The United States District Court for the Eastern District of Pennsylvania, applying Pennsylvania law, found that an attorney “knew or should have known” he might get sued for (allegedly) botching a settlement term sheet where a worker’s compensation review board publicly criticized his handling of the settlement, even though his client did not appear angry at the time. Zavodnick, Zavodnick & Lasky, LLC v. Nat’l Liab. & Fire Ins. Co., 2019 WL 1003157 (E.D. Pa. Mar. 1, 2019). Because the insured attorney knew the relevant facts before his professional liability policy incepted, the district court granted the insurer’s motion for summary judgment that there was no coverage.
An electrician working at a private residence fell in a hole. He applied for, and began receiving, worker’s compensation (WC) benefits. The electrician then retained the insured attorney to bring a personal injury (PI) suit against the homeowner. By statute, the electrician’s recovery in the PI suit would be subject to a subrogation lien by the WC insurer in an amount equal to the benefits already paid (then, $229,000), and a settlement higher than that would also create a credit in the WC insurer’s favor towards any WC payments due in the future, absent an express written waiver by the WC insurer.
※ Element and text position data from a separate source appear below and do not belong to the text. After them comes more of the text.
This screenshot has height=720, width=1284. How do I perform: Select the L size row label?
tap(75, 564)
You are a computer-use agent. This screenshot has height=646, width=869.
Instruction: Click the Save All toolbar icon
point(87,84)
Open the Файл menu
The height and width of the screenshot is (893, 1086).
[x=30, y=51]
With a $350,000 settlement on the table in the PI suit, the insured attorney called the WC insurer to see if it would waive all of its statutory rights in exchange for a payment equal to one-third of the benefits already paid. Confusion ensued over whether the proposal was for one-third of $229,000 or one-third of $350,000 and whether the WC insurer was waiving its right to a credit for future benefits. While resolving the first issue, the insured attorney opted not to press for clear written confirmation regarding waiver of the credit for future benefits as required by the statute.
The WC insurer subsequently moved the WC review board for a credit of over $153,000. In the written decision granting the credit, the WC review board criticized the insured attorney’s handling of the settlement. The electrician expressed frustration with others involved in the process, but not with the insured attorney. The electrician later asked for a copy of his file, however, which the insured attorney conceded at his deposition in the coverage action is often a bad sign.
The insured attorney later renewed his professional liability policy. He indicated on the application that he was not aware of an error or omission that might lead to a suit. A condition precedent to coverage was that, prior to the inception of the policy, no insured “knew or should have known” of a circumstance that might give rise to a claim.
In the coverage action, the court applied Pennsylvania’s two-step analysis for determining whether a prior knowledge provision applies to bar coverage. First, the court determines what the insured knew at the relevant time. Second, the court asks whether an objectively reasonable attorney, in possession of those facts, would have a basis to believe that a claim might be made against them. Of the facts recited above, the court focused on the express blame laid at the insured attorney’s feet by the WC review board. While this might not be dispositive in the underlying malpractice suit, the coverage court wrote, it was a “strong indicator” that an objectively reasonable attorney would conclude that a malpractice suit might be coming. The court observed that it was “irrelevant,” under the two-step analysis, that the insured attorney might have subjectively believed that a claim was unlikely based on his relationship with, and knowledge of, the client.